Das Bild Japans lädt lächelnd zum Irrtum ein. Denn genauso wenig wie nachts in Kölner Stuben Trolle arbeitswütig herumwuseln, alle Rheinländer Frohnaturen oder in bajuwarischen Gefilden die einheimischen Seelen in Weißwurstdarm gewickelt sind, kann das pauschale Bildnis sanft-anmutiger Geishas in kirschblütenfarbenen Kimonos und einer in die Antlitze der Alten gemeißelten Lebensweisheit der Realität nahe kommen. Kurzum: Japan ist für den Westen ein Klischee – wenn auch ein überwiegend positiv besetztes –, aus dem sich gleich dem Handel mit hiesigen Dom-Artefakten Geld umsetzen lässt. Dieses Prinzip erkannte auch der italienisch-britische Fotograf Felice Beato (1832-1909), der in den 1860er Jahren gen Osten reiste und dort ansässig wurde. Bis 1884 betrieb Beato in Yokohama ein Fotoatelier. Mit dem Verkauf von nostalgisch anmutenden Bildnissen ästhetischer Landschaften sowie traditioneller Berufsschichten zog der Geschäftsmann erfolgreich ausländische Besucher in seine Stätte. Handelsleute, Diplomaten, Vertreter des Militärs und Reisende bestellten bei Beato gerne Erinnerungsstücke. Mittels Einzelaufnahmen oder persönlich zusammengestellten Lack-Alben inklusive erläuternden Texten machte sich der Immigrant über die Hafenstadt hinaus einen Namen. Demnach beschäftigte der Unternehmer 1872 zwei Assistenten, vier Fotografen und vier Koloristen.

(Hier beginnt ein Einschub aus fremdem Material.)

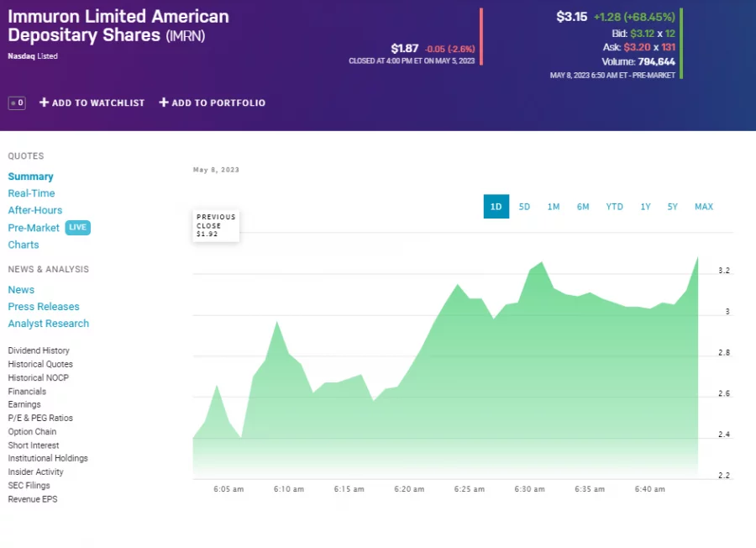
Task: View Analyst Research
Action: pos(48,324)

Das Museum Ludwig zeigt seit Februar eine Werkschau, bestehend aus Beatos kolorierten Bildern und Holzschnitten japanischer Künstler, deren Entstehung von Mitte bis Ende des 19. Jahrhunderts reichen. Viele der Objekte stammen aus der Sammlung des Foto-Journalisten Robert Lebeck, dessen Bilder-Konvolut 1993 an das Kölner Haus übergeben wurde. Zu sehen sind unter anderem Sänftenträger, eine Musikerin, Kurtisanen, Tänzerinnen sowie Landschaftsaufnahmen, etwa der Vulkan Fuji. Die dargestellten Personen engagierte Felice Beato und stattete sie in seinem Studio mit Requisiten aus. Allen Holzschnitten liegt dabei das humoresk wirkende Motiv einer Foto-Anfertigung zugrunde, die bei längerer Betrachtung ins Bizarre kippt.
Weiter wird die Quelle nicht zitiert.